Dass in einer solchen Situation die Liebe im Briefschluss so eine prominente Rolle einnimmt, ist nur konsequent. Hier in 16,14 geht es um Liebe und Solidarität in einer unsolidarischen Welt. Paulus ermuntert die Angesprochenen, dass sie in ihrem Alltag Liebe wirksam werden lassen. In 1 Kor 13 hatte er sich bereits mit der Liebe beschäftigt, mit der Liebe zwischen Gott und den Menschen und der Liebe zwischen den Menschen. Dass Menschen miteinander liebe- und respektvoll umgehen sollen, gründet in der unverbrüchlichen Gottesbeziehung. In Röm 8,39 schreibt Paulus später, dass die Menschen nichts von der Liebe Gottes trennen kann.

- - -

▶ _Aufgabenbeschreibung_: Kannst du den Seitenauszug über die Liebe bei Paulus nach seinem letzten Satz weiterführen? Für den Seitenauszug spielen die Zeilen keine Rolle.

▶ _Bereitgestellte Zeilen_:
- - -

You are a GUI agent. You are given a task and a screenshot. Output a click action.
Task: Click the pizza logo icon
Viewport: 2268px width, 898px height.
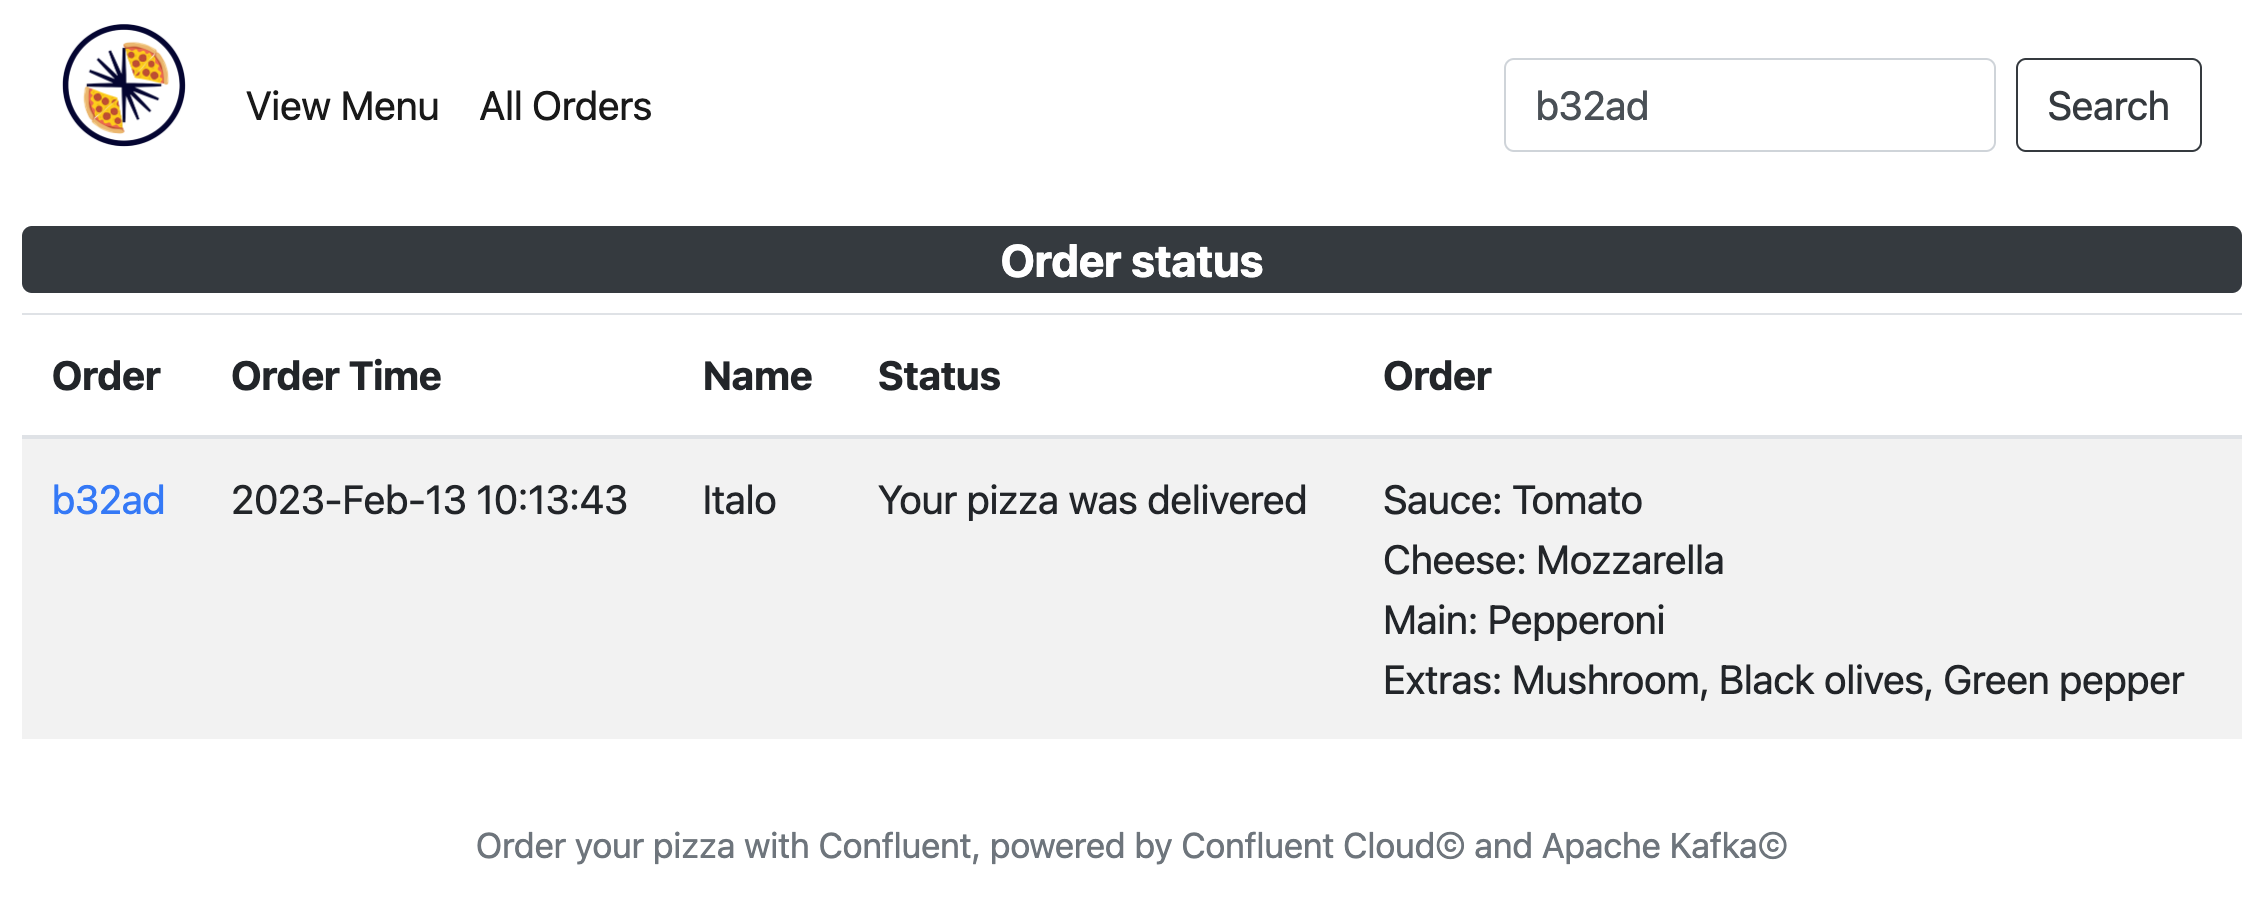click(x=124, y=86)
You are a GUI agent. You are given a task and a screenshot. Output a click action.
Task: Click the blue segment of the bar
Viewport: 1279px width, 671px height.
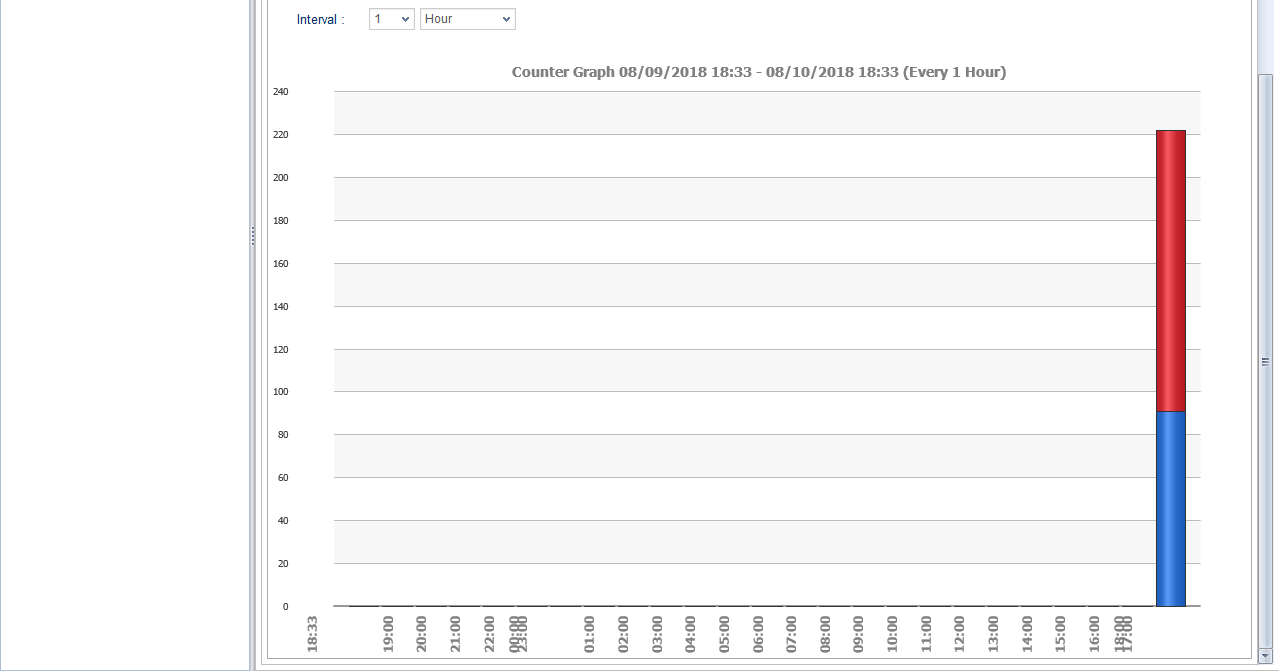(1170, 508)
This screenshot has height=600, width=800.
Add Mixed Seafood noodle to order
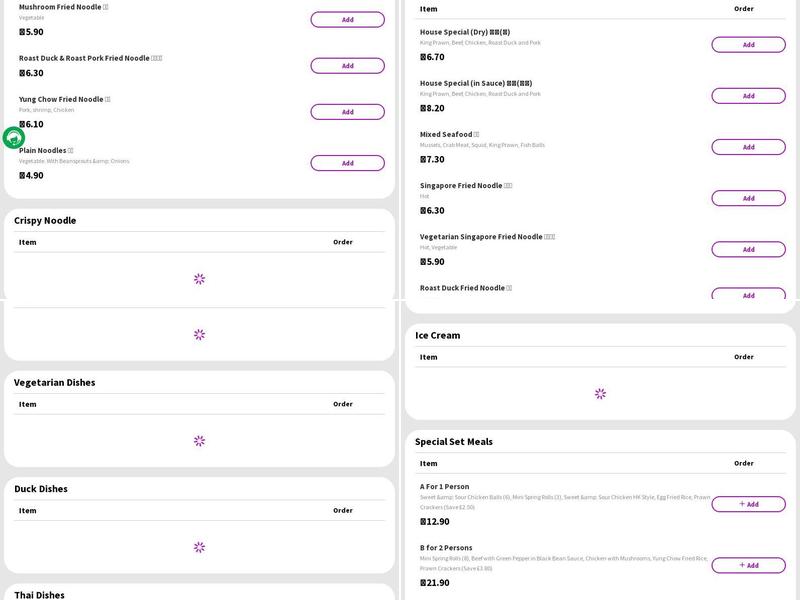(x=748, y=147)
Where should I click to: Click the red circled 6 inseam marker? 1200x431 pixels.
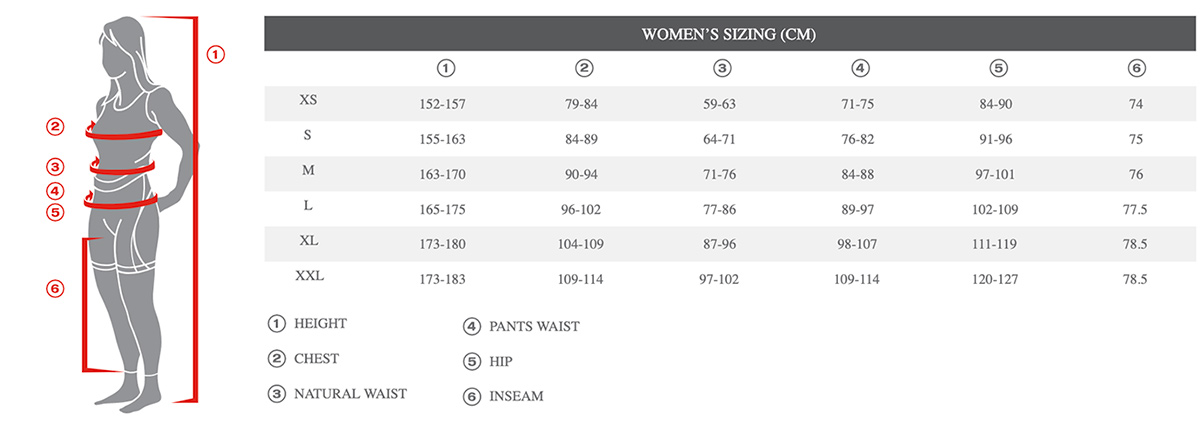(x=55, y=289)
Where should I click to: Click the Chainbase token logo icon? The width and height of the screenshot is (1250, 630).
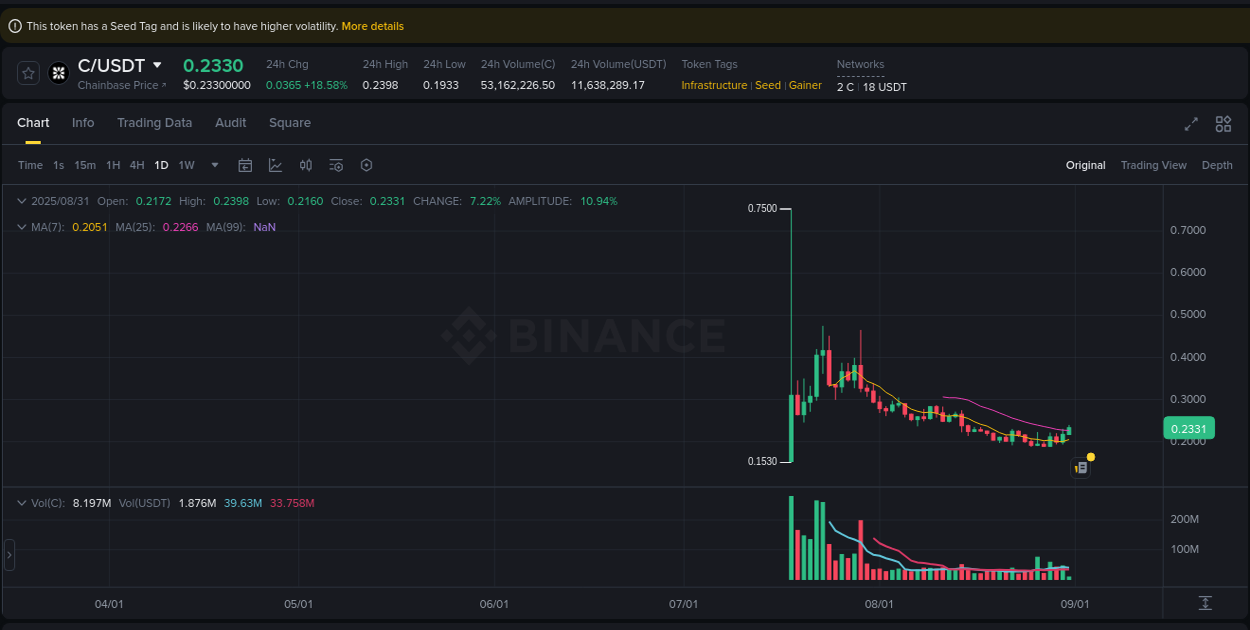click(58, 73)
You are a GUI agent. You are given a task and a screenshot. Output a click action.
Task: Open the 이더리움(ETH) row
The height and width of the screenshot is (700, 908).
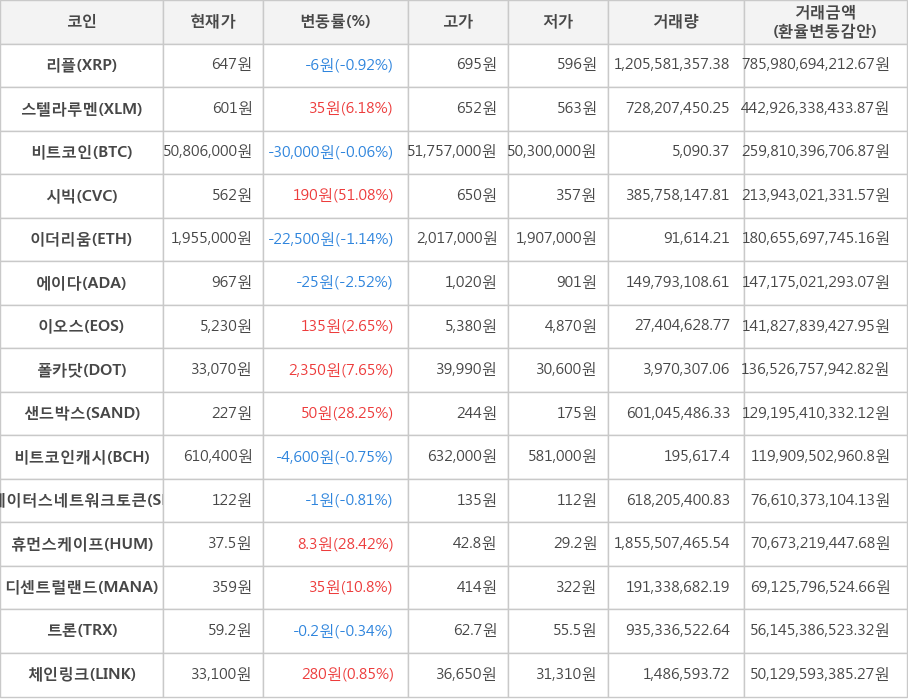(x=82, y=240)
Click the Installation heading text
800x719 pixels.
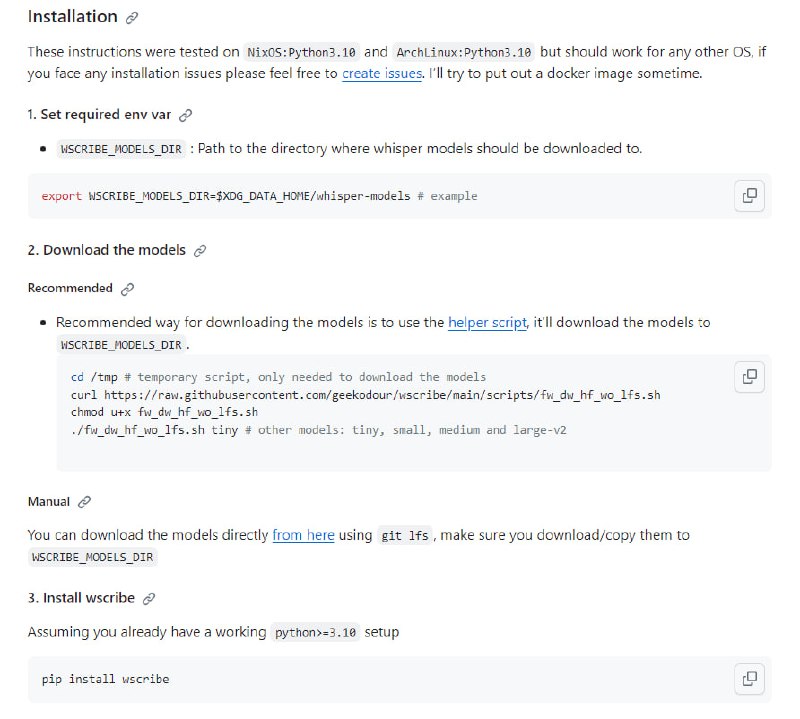click(x=72, y=18)
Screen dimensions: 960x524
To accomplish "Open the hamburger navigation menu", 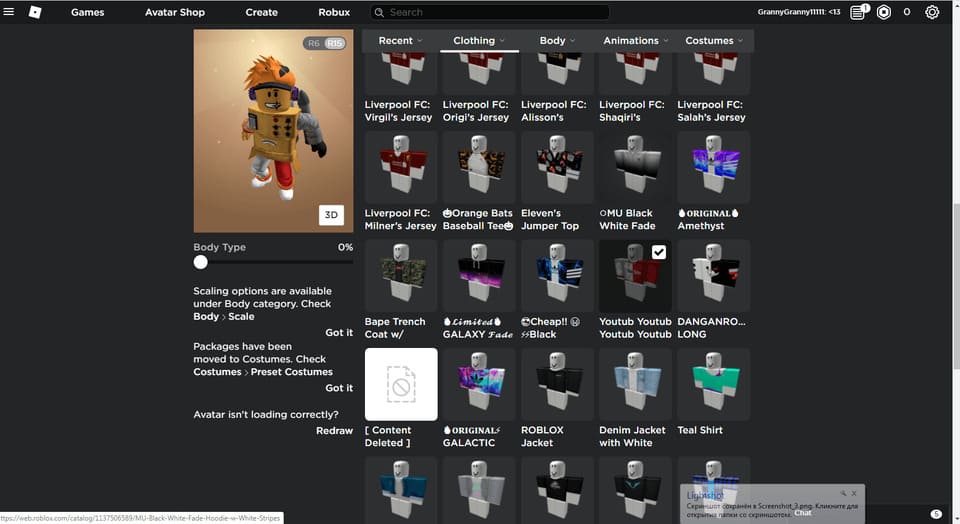I will point(9,12).
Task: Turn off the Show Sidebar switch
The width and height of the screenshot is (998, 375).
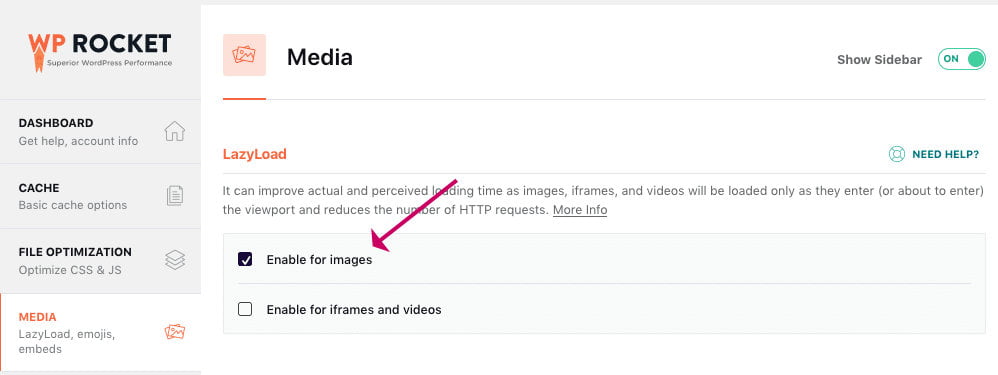Action: [961, 59]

- - -

▶ _Antwort zur Aufgabe_:
In 1 Kor 16,14 will Paulus, dass die Geschwister die Liebe Gottes untereinander weitergeben und miteinander teilen. In einem solchen Netzwerk der Liebe sollen sie andere Erfahrungen machen als sonst in ihrem Alltag. In 16,22 zeigt sich allerdings die Kehrseite der Vorstellung, dass die Nächstenliebe aus der Gottesliebe kommt: Für Paulus hängt alles an der Beziehung zu Gott – deswegen sei „verflucht, wer die Ewige nicht liebt“. (16,22) Texte wie dieser und Gal 1,8 wurden später im Christentum häufig benutzt, um andere auszugrenzen und ihnen Gewalt anzutun. Mt 25,37-40 hingegen spricht anerkennend von Nächstenliebe, die allein im Erkennen der Not des anderen ihren Grund hat, eine hilfreiche Korrektur der paulinischen Sicht. Die, die in Mt 25 das Notwendige tun, betonen, dass sie es um der Notleidenden willen getan haben – und nicht, weil sie Christus erkannt haben. Das Matthäusevangelium erkennt atheistische, gott-lose Nächstenliebe ausdrücklich an. Für Paulus scheint das unmöglich zu sein. Die Verfluchung in 1 Kor 16,22 bleibt eine Irritation.

Zum Weiterlesen:
Paula Fredriksen: Als Christen Juden waren, Stuttgart 2021.
Carsten Jochum-Bortfeld: Paulus in Ephesus. Eine Expedition in die Entstehungszeit des Neuen Testaments, Gütersloh 2021.
Luise Schottroff: Der erste Brief an die Gemeinde in Korinth, ThKNT 7, Stuttgart 22021.

Anmerkungen
1)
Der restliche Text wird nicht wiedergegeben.